Despite all these groundbreaking VR use cases, what do ordinary consumers actually think about virtual reality? Are they ready to make it part of their daily lives, or do some still view it with scepticism or even fear?

Analysing emotions in the online conversation is a great starting point to answering these questions. We analysed millions of online consumer conversations to understand shifting opinions toward VR in Europe.

Lots of joy and a little fear

As the virtual reality conversation has grown, so has the proportion of positive sentiment, outstripping negative sentiment by a significant margin.

Drilling down into the emotions within the conversation shows that joy makes up a huge chunk and has done so consistently for the last five years. Fear, sadness and anger all show up too, but at far lower levels than joy.

Combining these insights from sentiment and emotion analysis paints a very positive overall picture of European consumer opinion on virtual reality.

□ □ □ □ □ □ □

Resume the piece on how European consumers feel about virtual reality, picking up after its last sentence. The material that comes next has nothing to do with this.

— Data lines —
□ □ □ □ □ □ □

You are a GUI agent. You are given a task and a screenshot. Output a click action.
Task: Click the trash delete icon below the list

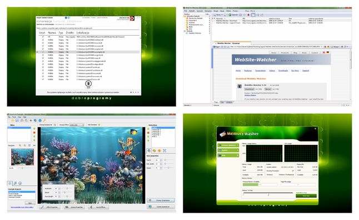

□ □ □ □ □ □ □

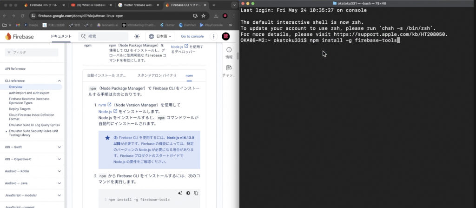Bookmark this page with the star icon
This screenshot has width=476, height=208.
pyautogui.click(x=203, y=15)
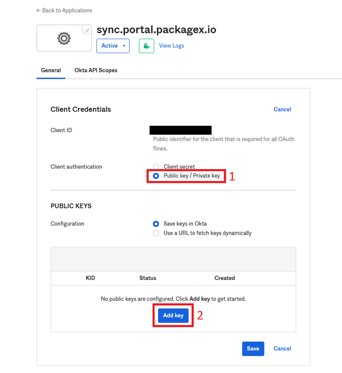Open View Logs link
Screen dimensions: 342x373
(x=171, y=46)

□ □ □ □ □ □ □

— Response to the exercise —
UK leads the way

Europe is a big market, so another important consideration is discovering exactly which countries produce the highest levels of consumer interest. As shown below, the UK is a leading force in the VR/AR discussion, flanked by Spain, Ireland, Switzerland and Luxembourg. Other countries in Europe show less interest at present, but that doesn’t mean they won’t be jumping on board in the future. In any burgeoning field there will be many brands all vying for recognition and market share. But which virtual reality brands are making the most headway among European audiences?

VR brands battle

In 2014, Facebook bought the pioneering startup for $2 billion, and remained the most-discussed VR brand in that year (as shown below). But as 2015 dawned, competitors – in particular HTC – began eating into Facebook’s share of the conversation. Although the social media giant has clawed back some ground since then, it looks like European consumers have already welcomed a wider range of virtual reality brands into their lives.